Two actuation options are being studied: piezoelectric and bimorph.
Key technologies include wet anisotropic wet etching, deep RIE etching
and lithography and patterning over large step heights. Specially
etched trenches in the silicon facilitate precise location of the optical
fibre. Work at a latter date will extend to integration of the
switches with optical waveguides where integration with Array Wave Guides
for dense wavelength division multiplexing (DWDM) would be desirable.
Optical angular
rate sensor
(Shin, Kwok)
Most micromachined angular rate sensors rely on the detection of the
Coriolis force which is directly related to the angular rate.
In this work, the suspended seismic mass is electrostatically actuated
along the X axis and with rotation about the Z axis, and Coriolis force
along the Y axis is created. The double framed seismic mass is
surface micromachined such that X-axis motion is driven by a set of
electrostatic comb-drives and the Y axis motion arising from the Coriolis
force due to rotation about the Z axis moves the shutters, which is
part of the seismic mass, across optical paths consisting of a gap between
two optical waveguides. The moving shutter differentially modulates
the optical transmission which is a measure of the angular rate.

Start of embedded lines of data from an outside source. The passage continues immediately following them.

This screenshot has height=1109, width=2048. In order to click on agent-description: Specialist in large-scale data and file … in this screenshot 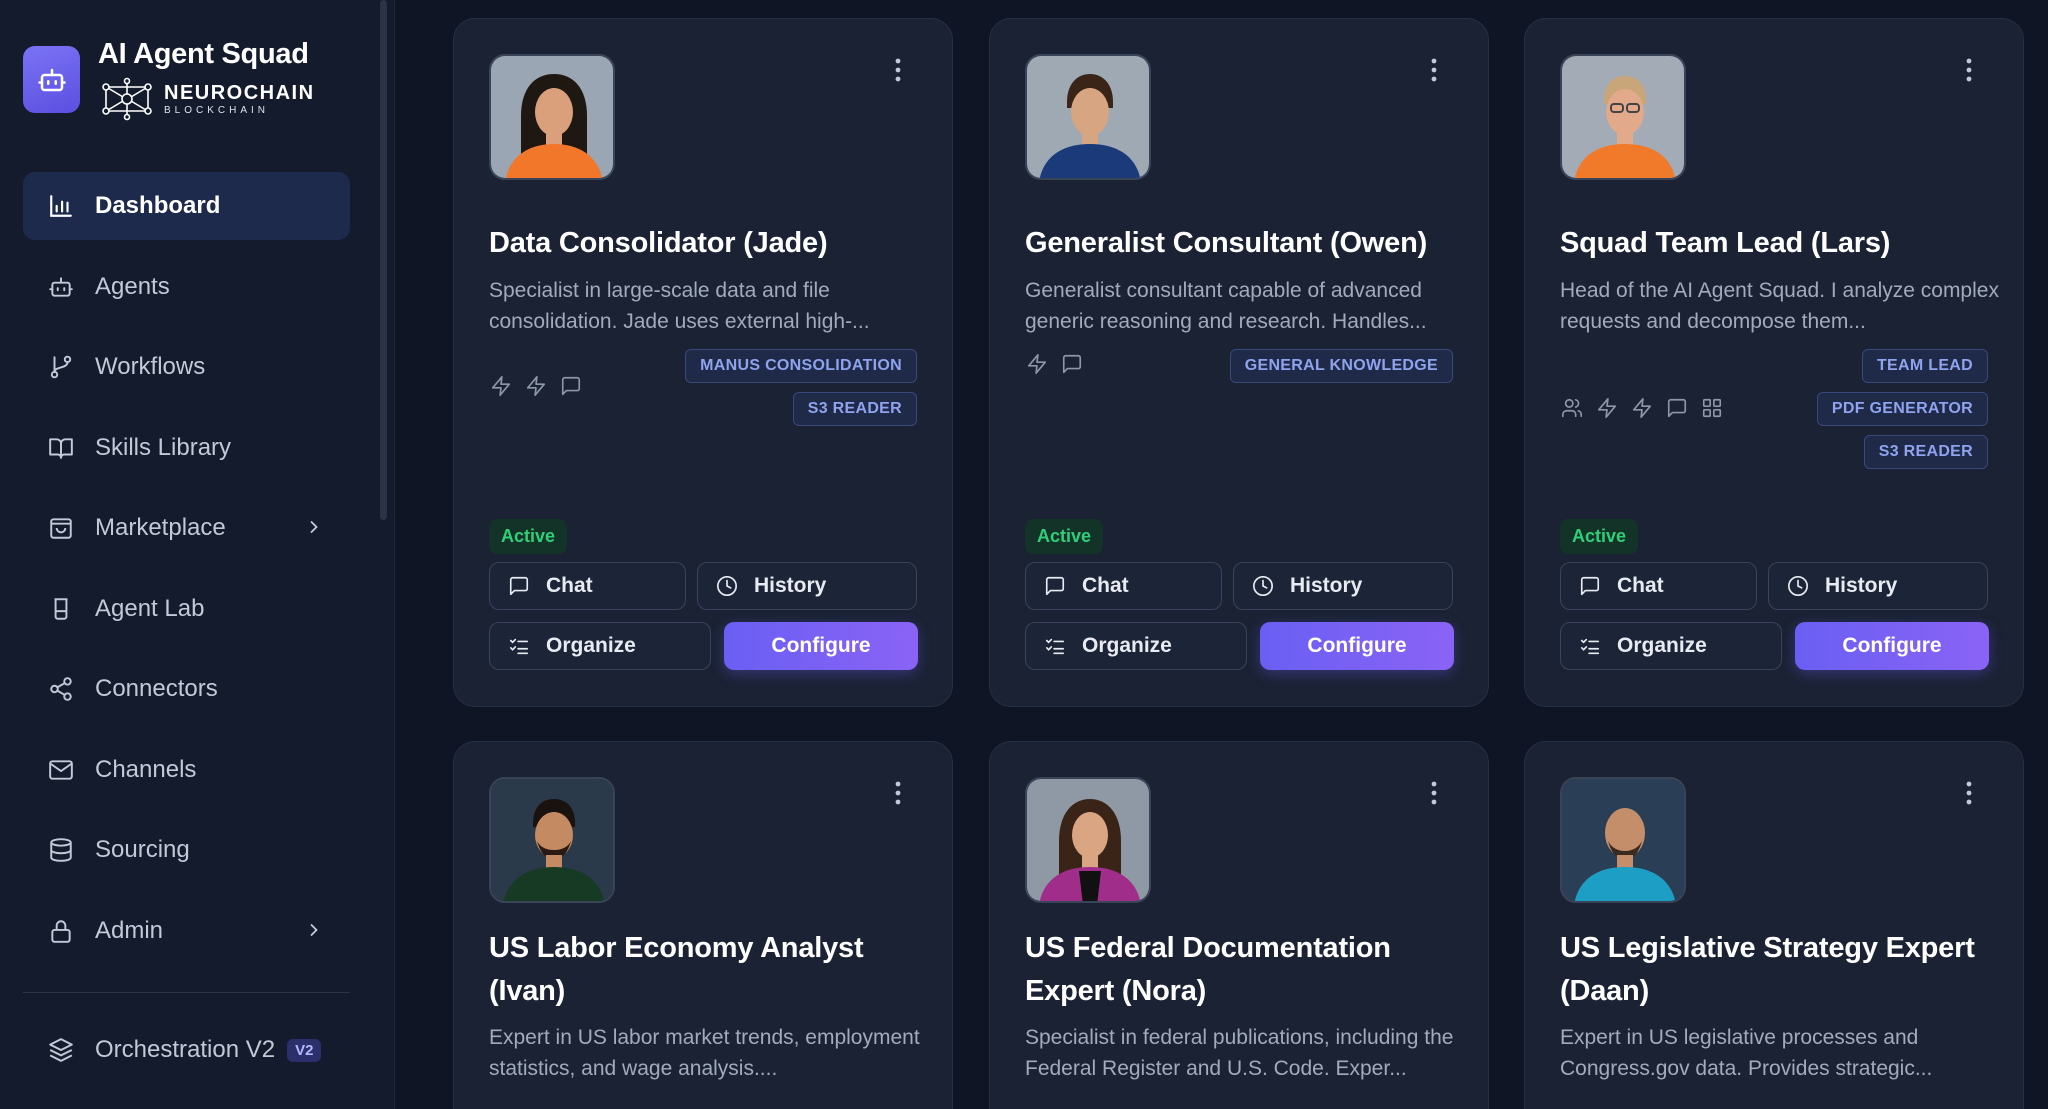, I will do `click(680, 306)`.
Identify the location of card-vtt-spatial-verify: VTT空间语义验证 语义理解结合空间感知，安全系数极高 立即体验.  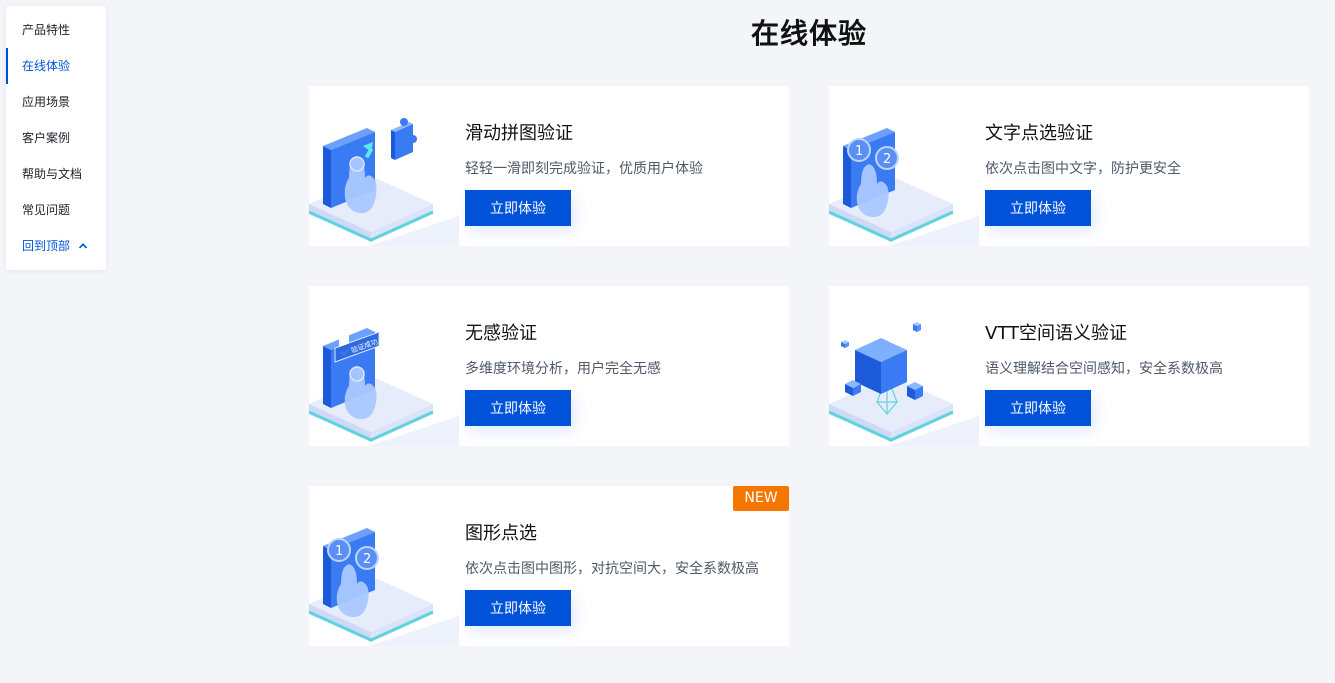
(1069, 366).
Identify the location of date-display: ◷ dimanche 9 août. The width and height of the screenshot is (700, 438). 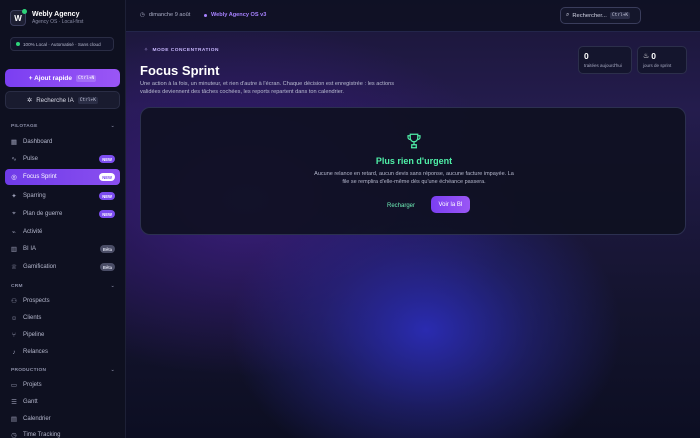
(165, 15).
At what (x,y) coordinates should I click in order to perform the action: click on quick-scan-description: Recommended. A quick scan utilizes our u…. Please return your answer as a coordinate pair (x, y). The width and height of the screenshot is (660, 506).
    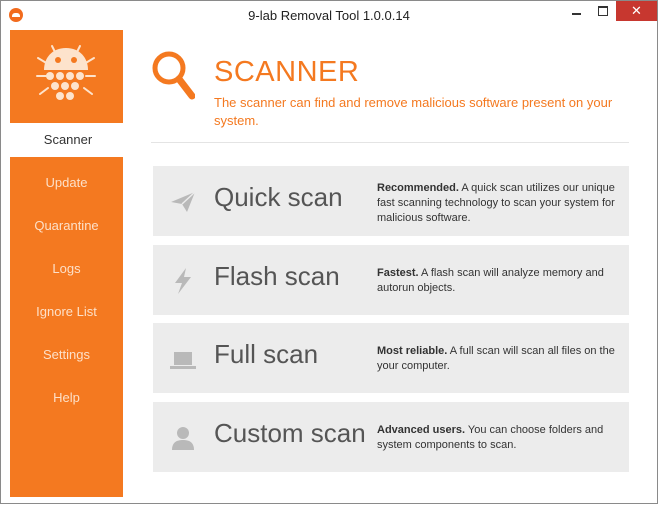
    Looking at the image, I should click on (496, 203).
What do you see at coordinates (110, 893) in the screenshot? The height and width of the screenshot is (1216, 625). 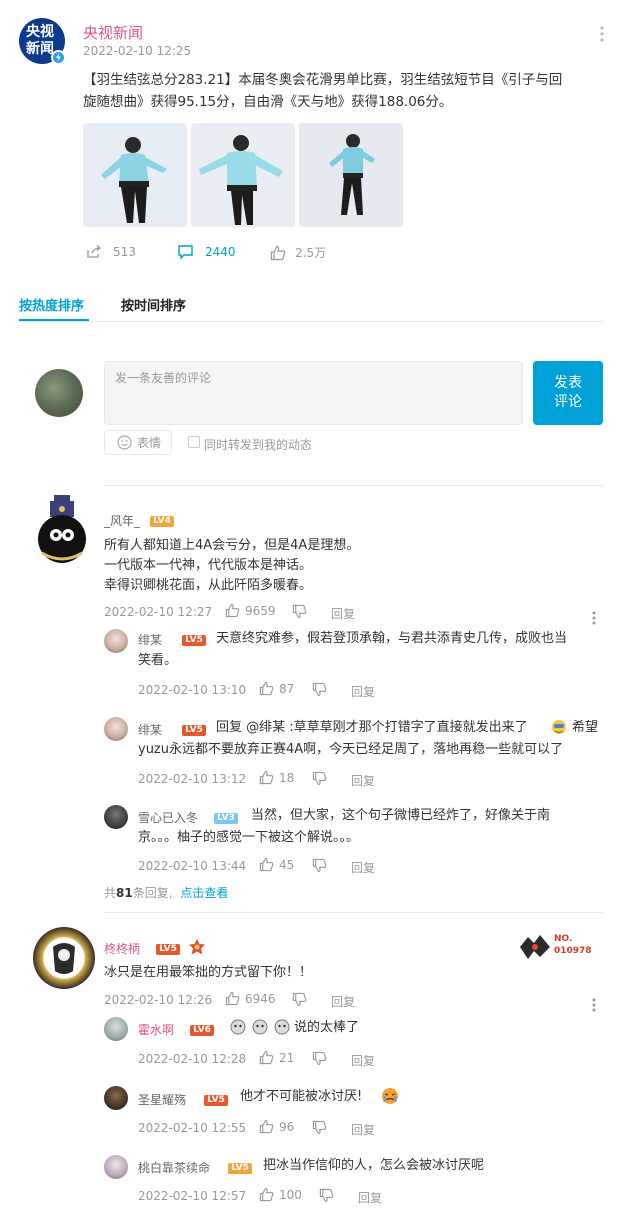 I see `more-replies-prefix: 共` at bounding box center [110, 893].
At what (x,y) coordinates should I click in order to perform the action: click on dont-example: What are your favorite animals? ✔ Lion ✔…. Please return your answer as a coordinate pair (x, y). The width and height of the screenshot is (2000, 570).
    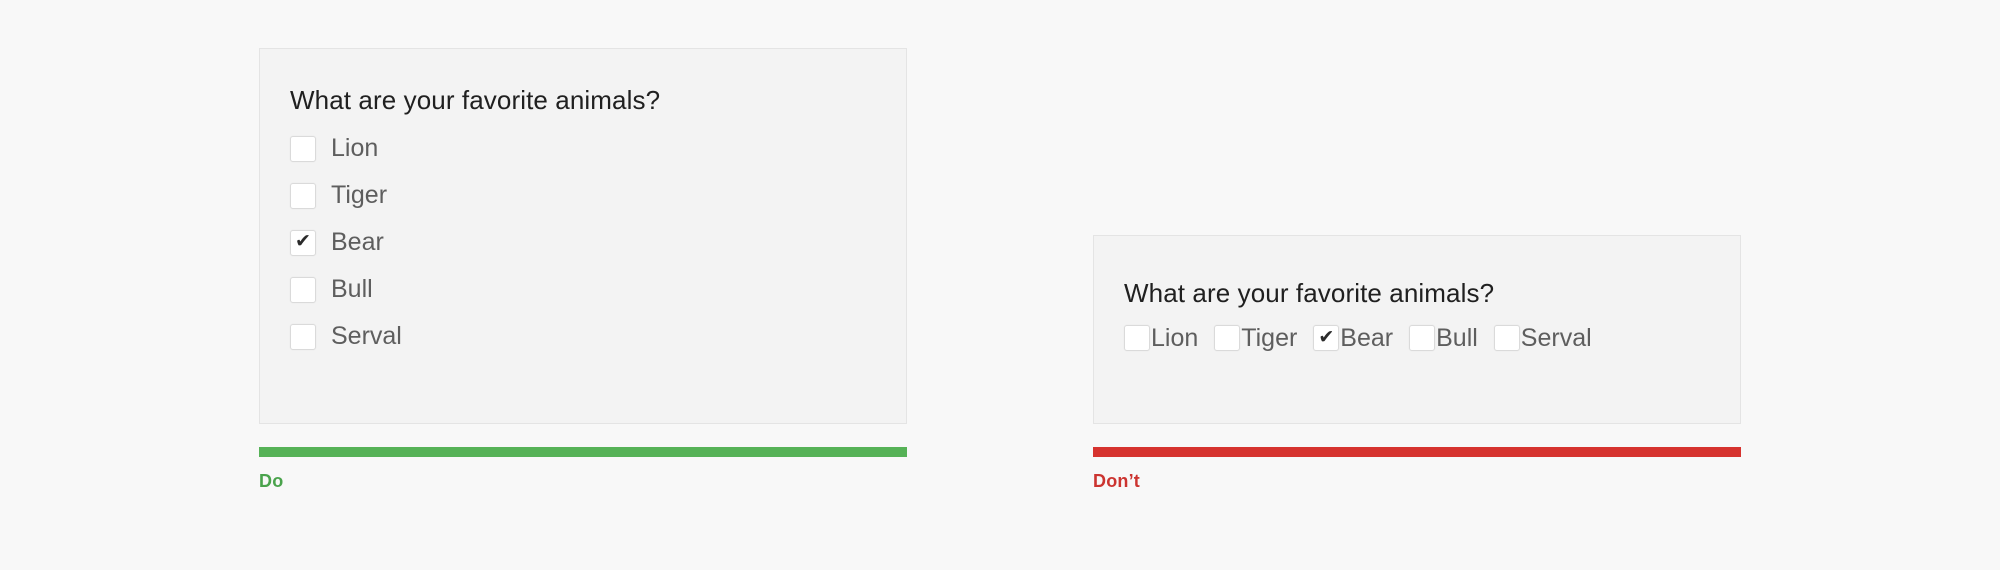
    Looking at the image, I should click on (1417, 362).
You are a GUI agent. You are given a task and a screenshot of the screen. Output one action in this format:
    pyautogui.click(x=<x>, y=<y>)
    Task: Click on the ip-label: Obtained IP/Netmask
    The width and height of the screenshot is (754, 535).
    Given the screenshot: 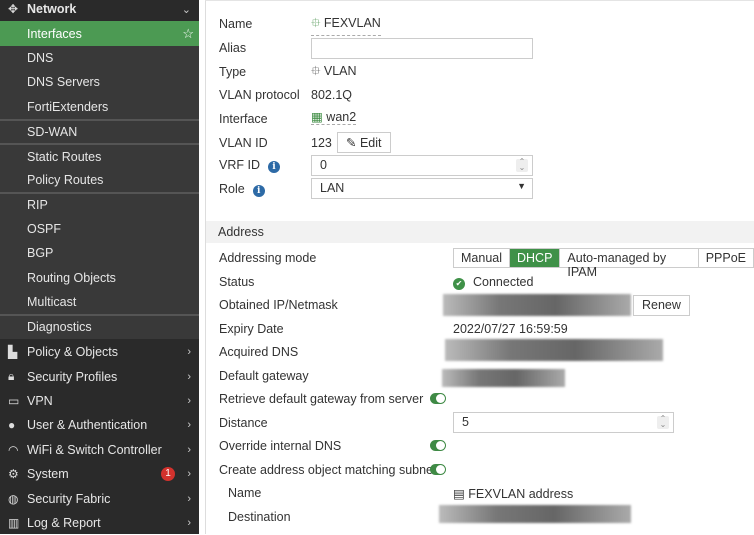 What is the action you would take?
    pyautogui.click(x=278, y=305)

The system is designed to achieve 0.1 deg/s resolution over a range
of 90 deg/s. Angular rate sensors are widely used in the automotive
and motion control applications.
Mobile communication
systems
(Banciu, Ramer)
In this work, four major issues in mobile communications are addressed.
(1) RF electronics: receivers (up/down link) for smart antenna
in GSM900 standard and receiver/transmitter in DCS1800 standard.
Transmission channel testing for bit error rate. (2) Application of
Finite Difference Time Domain software for RF/microwave device design
for mobile communications where conventional software like Touchstone
is inadequate. PML (Perfect Matched Layer) implementation to improve
FDTD accuracy. (3) Low insertion loss filters for receiver front-end
and microstrip dual-mode filters, narrow band Cheyshev and elliptic
filters. (4) Studies of high temperature superconducting thin
film properties for base station front-end applications. Overall
objective of this work is to improve signal strength, increase call
duration and quality of mobile communication.